Contacté par Le Moci le 14 avril, les services presse des différents organismes cités dans le document, soit le groupe AFD, Business France et Bpifrance n’ont pas encore réagi au moment où nous bouclons cet article. Mais le document présidentiel est clair : « Business France, Bpifrance et les services de la DG Trésor renforceront leur collaboration avec le Groupe AFD pour diffuser aux entreprises françaises, le plus en amont possible, ces opportunités de marchés et les appuyer dans la préparation des réponses aux appels d’offres et la mobilisation de financements ».
Notons que cette collaboration accrue entre ces différents opérateurs est poussée par les gouvernements successifs depuis quelques années déjà.

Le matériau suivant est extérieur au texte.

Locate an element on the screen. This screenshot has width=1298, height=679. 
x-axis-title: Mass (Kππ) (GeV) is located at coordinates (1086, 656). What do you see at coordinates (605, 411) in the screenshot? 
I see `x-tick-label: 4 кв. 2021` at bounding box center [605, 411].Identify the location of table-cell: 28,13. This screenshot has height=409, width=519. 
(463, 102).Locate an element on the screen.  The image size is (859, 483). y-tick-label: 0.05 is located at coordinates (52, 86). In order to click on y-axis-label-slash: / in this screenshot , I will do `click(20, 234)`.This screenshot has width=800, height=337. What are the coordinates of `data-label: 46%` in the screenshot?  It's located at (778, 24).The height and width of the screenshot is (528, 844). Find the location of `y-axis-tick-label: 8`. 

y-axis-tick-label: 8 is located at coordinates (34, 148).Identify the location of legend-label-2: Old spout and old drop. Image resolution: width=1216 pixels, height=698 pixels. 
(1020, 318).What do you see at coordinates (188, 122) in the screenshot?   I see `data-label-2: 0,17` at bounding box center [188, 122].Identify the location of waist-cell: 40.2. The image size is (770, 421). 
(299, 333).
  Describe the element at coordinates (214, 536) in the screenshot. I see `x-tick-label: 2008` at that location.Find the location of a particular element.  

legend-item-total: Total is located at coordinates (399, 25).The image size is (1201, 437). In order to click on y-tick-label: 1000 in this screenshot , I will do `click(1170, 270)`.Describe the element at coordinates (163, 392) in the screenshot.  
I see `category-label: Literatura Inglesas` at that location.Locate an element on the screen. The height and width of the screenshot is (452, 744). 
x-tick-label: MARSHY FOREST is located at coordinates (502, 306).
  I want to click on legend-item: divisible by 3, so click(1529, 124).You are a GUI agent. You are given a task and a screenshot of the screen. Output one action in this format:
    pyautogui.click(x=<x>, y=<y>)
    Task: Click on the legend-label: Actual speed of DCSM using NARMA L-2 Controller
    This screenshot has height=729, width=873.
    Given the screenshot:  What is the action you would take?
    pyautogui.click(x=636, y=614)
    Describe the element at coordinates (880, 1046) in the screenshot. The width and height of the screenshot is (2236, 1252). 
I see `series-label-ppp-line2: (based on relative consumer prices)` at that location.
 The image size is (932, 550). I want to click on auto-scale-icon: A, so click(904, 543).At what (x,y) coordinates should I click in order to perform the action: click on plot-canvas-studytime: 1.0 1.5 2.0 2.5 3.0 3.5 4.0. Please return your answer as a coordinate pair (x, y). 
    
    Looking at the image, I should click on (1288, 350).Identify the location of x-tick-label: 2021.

A titre d’exemple, en mars 2021, le groupe AFD et Bpifrance signait leur premier accord de partenariat visant à renforcer leur coopération. L’AFD publie d’ailleurs depuis deux ans un bilan annuel des retours de ses financements sur les entreprises françaises. Il est d’ailleurs plutôt bon : 71 % lors de sa première édition en avril 2023. Reste que cette orientation devrait être accentuée désormais, ce qui devrait réjouir les milieux d’affaires français concernés.